Conrad Connect dient als zentrale Plattform für Smart-City-Lösungen.
(Bild: Gerd Altmann / Pixabay )

E-MAKS und die ITG sind gemeinsam auf die Umsetzung von Smart-City-Anwendungsfällen spezialisiert. Dazu zählen zum Beispiel automatisierte Personenzählungen, Smart Parking und Gebäudeüberwachung. Im Rahmen des EU-geförderten Projekts „Vernetzte Industrie“ nehmen die beiden Partner nun die IoT-Plattform Conrad Connect unter die Lupe und evaluieren eine mögliche Kooperation.

Zentrale Plattform nutzen

Anbieter von Smart-City-Lösungen müssen eine Vielzahl von unterschiedlichen Hard- und Software-Komponenten berücksichtigen. Deren Verwaltung, Visualisierung, Überwachung und Automatisierung ist kompliziert und wird häufig über Insellösungen oder Anwendungen von Drittanbietern realisiert.
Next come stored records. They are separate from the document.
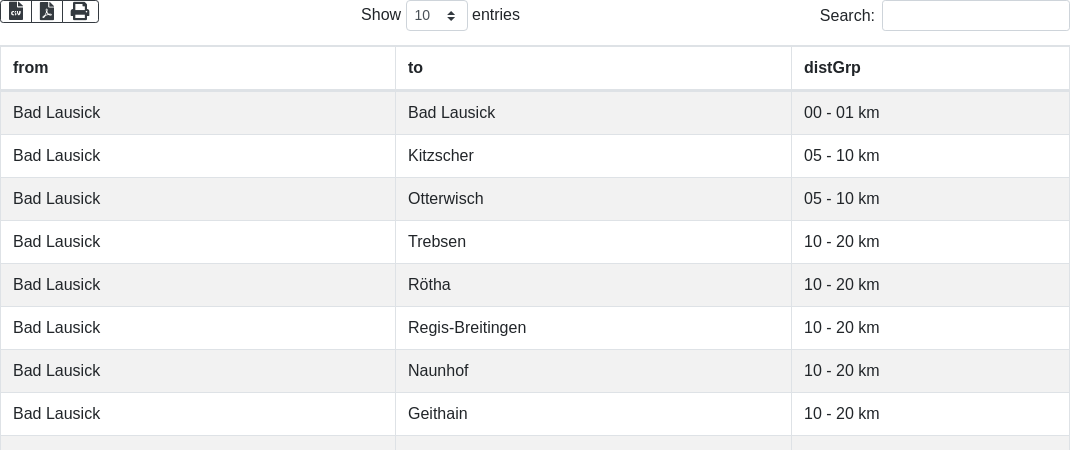1070x450 pixels.
Task: Sort table by the from column
Action: pos(198,68)
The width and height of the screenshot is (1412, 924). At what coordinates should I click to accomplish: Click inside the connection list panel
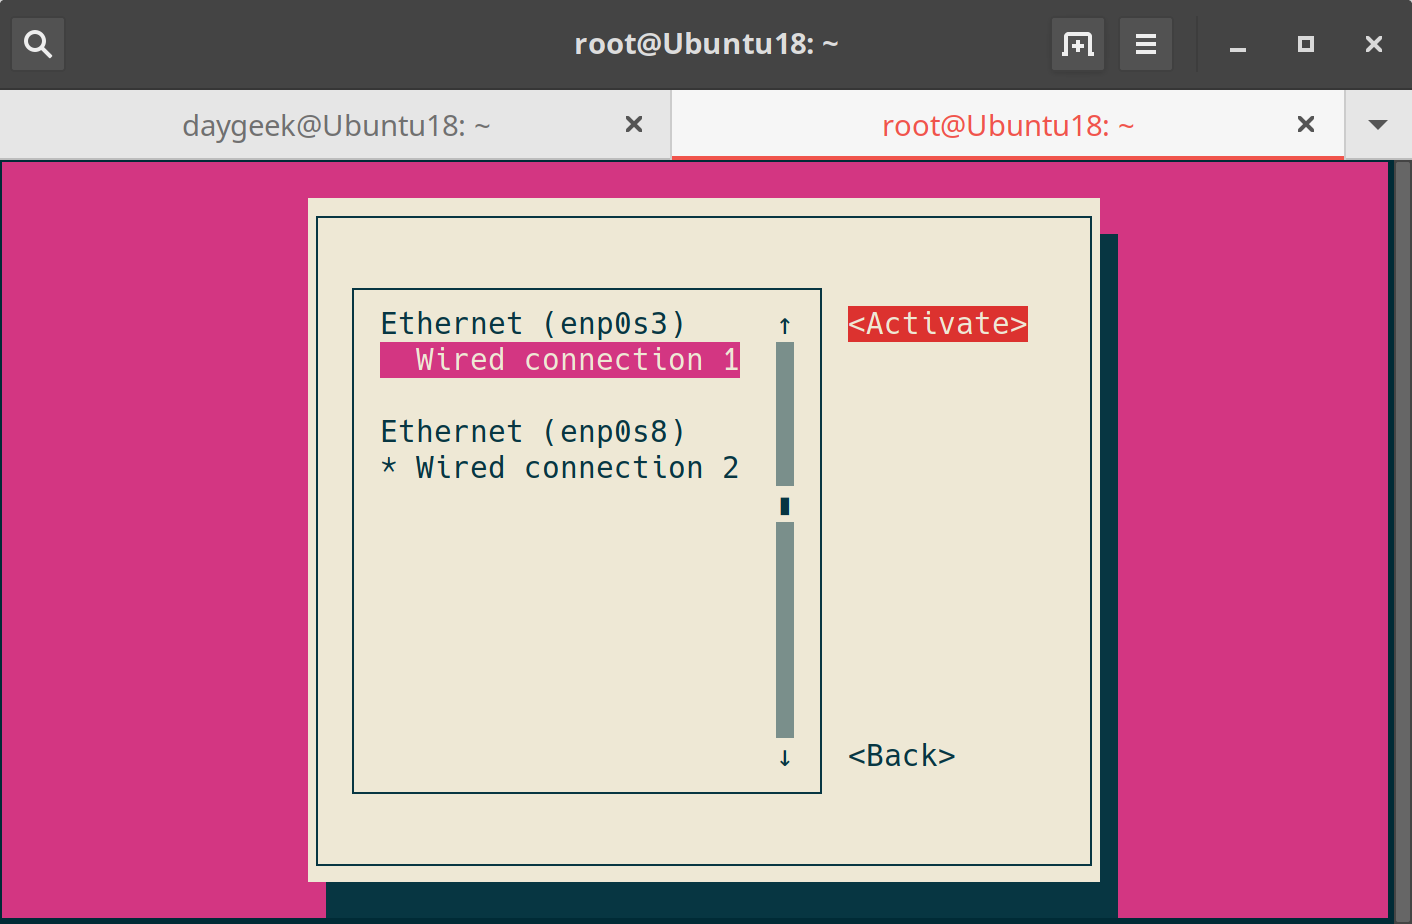587,620
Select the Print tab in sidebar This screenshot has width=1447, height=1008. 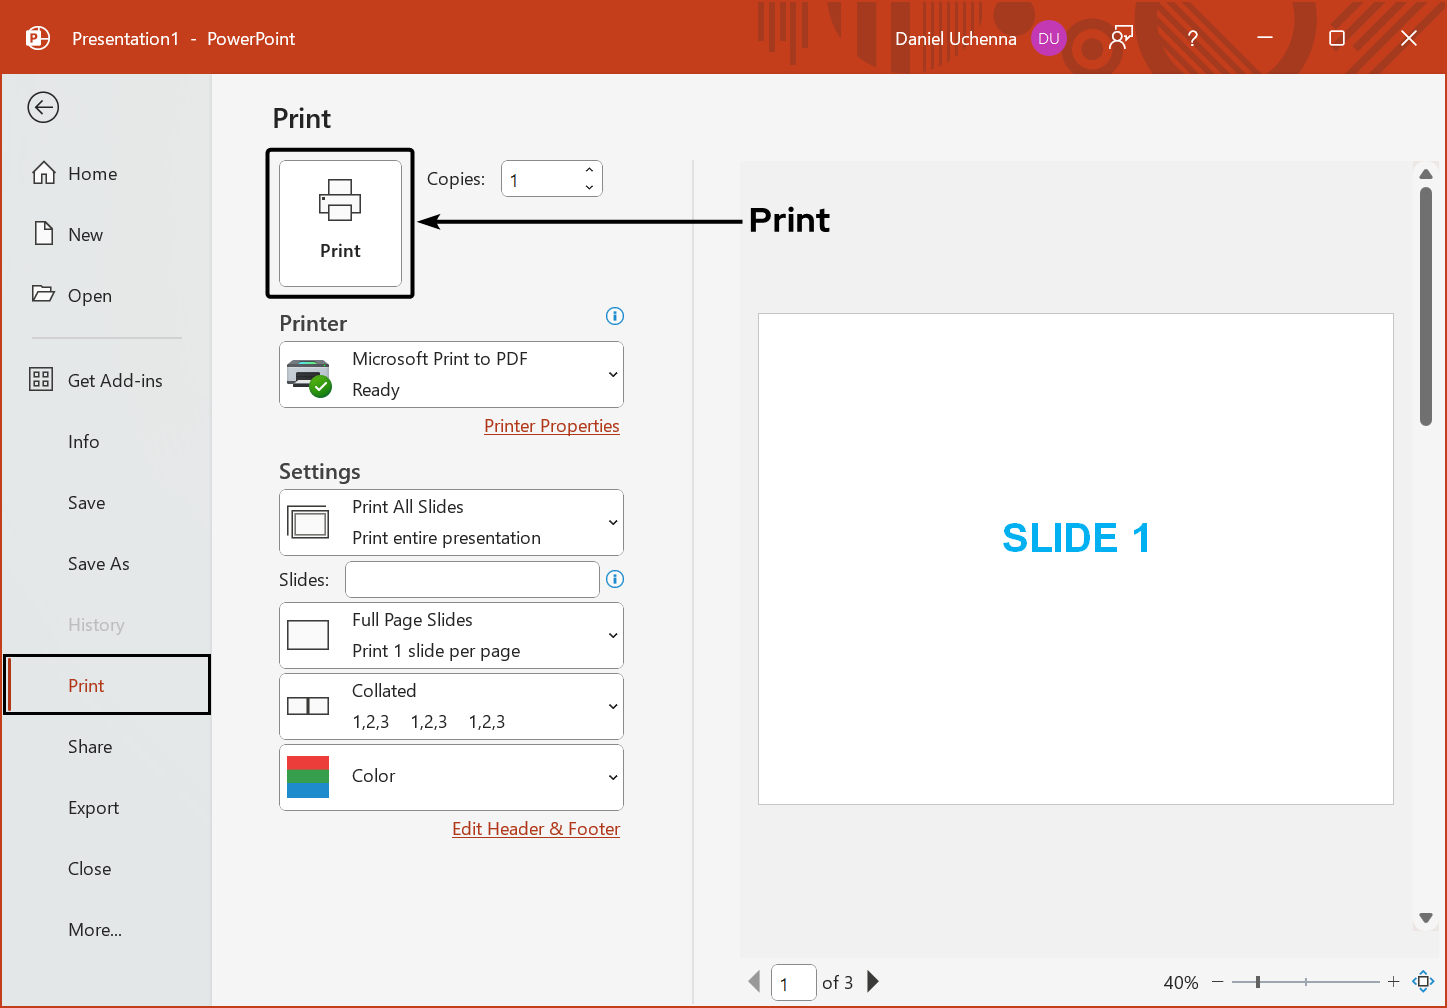(86, 685)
Conrad Connect könnte hier Abhilfe schaffen: Die zentrale IoT-Plattform verwaltet und automatisiert normalisierte Daten aus verschiedenen Quellen. Alle Informationen lassen sich dabei in Echtzeit auf anpassbaren Dashboards und Grundrissen visualisieren und überwachen. Auf diese Weise sind verschiedenste Systeme und IoT-Komponenten zentral verknüpft und steuerbar. Conrad Connect soll somit Datensilos aufbrechen, operative Reibungsverluste minimieren und eine einheitliche Benutzeroberfläche bereitstellen.

„Mit Conrad Connect setzen wir eine ausgereifte und flexible IoT-Plattform ein, wodurch wir uns voll auf unsere Kernkompetenz konzentrieren können. Als zentraler Daten-Hub mit seinen funktionsstarken Visualisierungs- und Automationsmöglichkeiten ist Conrad Connect ein zentraler Baustein für das Projekt ‚Vernetzte Industrie‘“, erklärt Philipp Schandelmaier-Treick, Projektverantwortlicher von E-MAKS.